▶ **Passage**
  • 3. The computer readable medium of claim 1, wherein said medium is selected from the group consisting of a floppy disc, a hard disc, random access memory (RAM), read only memory (ROM), and CD-ROM.
  • 4. The computer readable medium of claim 3, wherein said medium is selected from the group consisting of a floppy disc, a hard disc, random access memory (RAM), read only memory (ROM), and CD-ROM.
  • 5. A computer-based system for identifying fragments of the Enterococcus faecalis genome of commercial importance comprising the following elements: a) a data storage means comprising the nucleotide sequence of SEQ ID NOS:1-982, a representative fragment thereof, or a nucleotide sequence at least 95% identical to a nucleotide sequence of SEQ ID NOS:1-982; b) search means for comparing a target sequence to the nucleotide sequence of the data storage means of step (a) to identify homologous sequence(s), and c) retrieval means for obtaining said homologous sequence(s) of step (b).
  • 6. A method for identifying commercially important nucleic acid fragments of the Enterococcus faecalis genome comprising the step of comparing a database comprising the nucleotide sequences depicted in SEQ ID NOS:1-982, a representative fragment thereof, or a nucleotide sequence at least 95% identical to a nucleotide sequence of SEQ ID NOS:1-982 with a target sequence to obtain a nucleic acid molecule comprised of a complementary nucleotide sequence to said target sequence, wherein said target sequence is not randomly selected.
  • 7. A method for identifying an expression modulating fragment of Enterococcus faecalis genome comprising the step of comparing a database comprising the nucleotide sequences depicted in SEQ ID NOS: 1-982, a representative fragment thereof, or a nucleotide sequence at least 95% identical to the nucleotide sequence of SEQ ID NOS:1-982 with a target sequence to obtain a nucleic acid molecule comprised of a complementary nucleotide sequence to said target sequence, wherein said target sequence comprises sequences known to regulate gene expression.

▶ **Information provided**
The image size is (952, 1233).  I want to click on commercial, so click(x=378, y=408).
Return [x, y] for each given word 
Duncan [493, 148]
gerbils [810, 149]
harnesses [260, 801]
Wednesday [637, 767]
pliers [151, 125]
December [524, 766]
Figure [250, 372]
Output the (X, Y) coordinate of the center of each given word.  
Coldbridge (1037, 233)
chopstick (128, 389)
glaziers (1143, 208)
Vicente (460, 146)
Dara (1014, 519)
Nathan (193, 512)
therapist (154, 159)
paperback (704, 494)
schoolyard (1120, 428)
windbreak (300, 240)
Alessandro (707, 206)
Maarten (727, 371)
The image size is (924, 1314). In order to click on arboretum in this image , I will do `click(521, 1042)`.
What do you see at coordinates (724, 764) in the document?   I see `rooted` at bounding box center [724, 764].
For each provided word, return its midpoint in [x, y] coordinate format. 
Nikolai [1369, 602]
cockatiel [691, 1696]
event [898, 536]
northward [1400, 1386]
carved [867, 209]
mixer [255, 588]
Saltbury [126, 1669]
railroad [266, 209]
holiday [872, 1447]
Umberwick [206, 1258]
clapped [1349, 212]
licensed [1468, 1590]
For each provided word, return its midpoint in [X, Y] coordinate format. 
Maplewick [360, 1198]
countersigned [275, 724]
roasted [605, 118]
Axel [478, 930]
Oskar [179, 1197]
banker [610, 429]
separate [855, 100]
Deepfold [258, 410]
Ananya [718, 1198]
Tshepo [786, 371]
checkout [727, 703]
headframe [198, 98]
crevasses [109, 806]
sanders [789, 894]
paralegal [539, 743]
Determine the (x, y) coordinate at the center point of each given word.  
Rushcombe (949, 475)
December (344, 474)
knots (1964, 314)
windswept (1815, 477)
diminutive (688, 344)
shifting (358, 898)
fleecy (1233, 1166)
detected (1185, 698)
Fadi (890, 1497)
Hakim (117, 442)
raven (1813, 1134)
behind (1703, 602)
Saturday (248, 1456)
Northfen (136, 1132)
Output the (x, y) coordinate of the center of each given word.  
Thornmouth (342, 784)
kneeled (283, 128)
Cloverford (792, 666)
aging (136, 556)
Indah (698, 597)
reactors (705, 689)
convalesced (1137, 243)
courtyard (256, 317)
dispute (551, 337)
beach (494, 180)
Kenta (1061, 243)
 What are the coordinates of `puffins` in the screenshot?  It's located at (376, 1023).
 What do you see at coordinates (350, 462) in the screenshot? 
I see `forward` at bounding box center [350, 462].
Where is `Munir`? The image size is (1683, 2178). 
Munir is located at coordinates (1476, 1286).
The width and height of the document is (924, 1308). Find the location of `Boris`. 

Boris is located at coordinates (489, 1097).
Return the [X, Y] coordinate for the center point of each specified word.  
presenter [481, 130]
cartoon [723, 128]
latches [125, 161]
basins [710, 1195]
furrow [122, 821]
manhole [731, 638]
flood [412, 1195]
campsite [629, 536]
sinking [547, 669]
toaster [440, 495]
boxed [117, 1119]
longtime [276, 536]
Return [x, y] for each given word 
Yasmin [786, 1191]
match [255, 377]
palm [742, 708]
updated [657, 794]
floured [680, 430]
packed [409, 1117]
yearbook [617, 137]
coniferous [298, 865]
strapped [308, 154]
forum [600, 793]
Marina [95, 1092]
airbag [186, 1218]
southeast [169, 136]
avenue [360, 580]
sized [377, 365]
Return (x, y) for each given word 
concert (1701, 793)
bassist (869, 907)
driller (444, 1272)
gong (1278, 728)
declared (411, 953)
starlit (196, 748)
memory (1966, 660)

▶ **What is being asked**
Resume the patent claims on the Enterococcus faecalis genome, starting with the claim after claim 7.

▶ **Your response**
  • 8. An isolated protein-encoding nucleic acid fragment of the Enterococcus faecalis genome, wherein said fragment consists of the nucleotide sequence of any one of the fragments of SEQ ID NOS:1-982 depicted in Tables 2 and 3, or a degenerate variant thereof.
  • 9. A vector comprising any one of the fragments of the Enterococcus faecalis genome of claim 8.
  • 10. An isolated fragment of the Enterococcus faecalis genome, wherein said fragment modulates the expression of an operably linked open reading frame, wherein said fragment consists of the nucleotide sequence from about 10 to 200 bases in length which is 5′ to any one of the open reading of claim 8.
  • 11. A vector comprising any one of the fragments of the Enterococcus faecalis genome of claim 8.
  • 12. An organism which has been altered to contain any one of the fragments of the Enterococcus faecalis genome of claim 8.
  • 13. An organism which has been altered to contain any one of the fragments of the Enterococcus faecalis genome of claim 10.
  • 14. A method for regulating the expression of a nucleic acid molecule comprising the step of covalently attaching to said nucleic acid molecule to a a nucleic acid molecule of claim 10.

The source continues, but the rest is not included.